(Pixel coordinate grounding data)

□ □ □

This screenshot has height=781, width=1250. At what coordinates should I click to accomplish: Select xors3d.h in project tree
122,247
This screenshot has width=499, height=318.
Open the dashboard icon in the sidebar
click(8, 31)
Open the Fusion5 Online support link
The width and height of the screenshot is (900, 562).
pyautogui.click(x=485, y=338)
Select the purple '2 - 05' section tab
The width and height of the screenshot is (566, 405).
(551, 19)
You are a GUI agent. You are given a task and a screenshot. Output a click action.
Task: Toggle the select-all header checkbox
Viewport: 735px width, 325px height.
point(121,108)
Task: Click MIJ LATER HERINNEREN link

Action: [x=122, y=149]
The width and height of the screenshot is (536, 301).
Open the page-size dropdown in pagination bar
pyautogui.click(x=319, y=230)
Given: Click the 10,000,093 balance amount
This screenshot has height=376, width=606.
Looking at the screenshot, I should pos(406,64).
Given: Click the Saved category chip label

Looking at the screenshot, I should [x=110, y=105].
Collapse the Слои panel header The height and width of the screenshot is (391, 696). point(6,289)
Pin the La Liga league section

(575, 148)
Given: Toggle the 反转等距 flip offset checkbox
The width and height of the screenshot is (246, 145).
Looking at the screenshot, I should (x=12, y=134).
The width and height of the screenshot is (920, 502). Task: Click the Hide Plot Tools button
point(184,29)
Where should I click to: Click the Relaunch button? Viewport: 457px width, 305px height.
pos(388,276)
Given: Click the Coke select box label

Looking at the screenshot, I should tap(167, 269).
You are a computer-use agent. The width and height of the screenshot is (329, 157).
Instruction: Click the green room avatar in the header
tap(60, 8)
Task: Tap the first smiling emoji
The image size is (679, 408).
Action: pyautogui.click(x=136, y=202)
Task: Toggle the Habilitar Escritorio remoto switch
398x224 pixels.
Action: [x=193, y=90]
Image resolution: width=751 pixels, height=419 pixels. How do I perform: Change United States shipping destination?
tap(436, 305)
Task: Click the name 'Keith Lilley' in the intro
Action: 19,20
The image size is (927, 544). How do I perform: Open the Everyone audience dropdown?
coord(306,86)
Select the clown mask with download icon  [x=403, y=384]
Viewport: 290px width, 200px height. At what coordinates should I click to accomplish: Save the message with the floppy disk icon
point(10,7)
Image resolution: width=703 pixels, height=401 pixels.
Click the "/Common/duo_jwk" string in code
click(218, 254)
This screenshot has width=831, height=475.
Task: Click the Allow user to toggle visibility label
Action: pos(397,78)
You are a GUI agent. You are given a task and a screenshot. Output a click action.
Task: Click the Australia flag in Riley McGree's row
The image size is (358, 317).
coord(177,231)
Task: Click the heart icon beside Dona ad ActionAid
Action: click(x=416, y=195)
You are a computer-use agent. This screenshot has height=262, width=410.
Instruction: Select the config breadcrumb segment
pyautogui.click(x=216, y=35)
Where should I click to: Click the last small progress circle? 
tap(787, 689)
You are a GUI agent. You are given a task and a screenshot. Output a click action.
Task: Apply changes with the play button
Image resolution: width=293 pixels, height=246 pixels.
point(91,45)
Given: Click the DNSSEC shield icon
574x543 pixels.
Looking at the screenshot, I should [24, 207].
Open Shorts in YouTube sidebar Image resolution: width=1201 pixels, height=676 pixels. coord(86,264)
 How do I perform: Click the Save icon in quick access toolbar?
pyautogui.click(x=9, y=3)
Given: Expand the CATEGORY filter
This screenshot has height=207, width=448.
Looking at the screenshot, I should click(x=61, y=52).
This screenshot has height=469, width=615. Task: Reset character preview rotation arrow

□ □ □

EXERCISE INSTRUCTIONS - Beginning at the first line of the records, give again each line exactly as written, ending with the line that contains "This screenshot has width=499, height=318.".

SOLUTION TO THE PROBLEM -
This screenshot has height=781, width=1250. At what coordinates should I click to accomplish: Select xors3d.h in project tree
122,247
This screenshot has width=499, height=318.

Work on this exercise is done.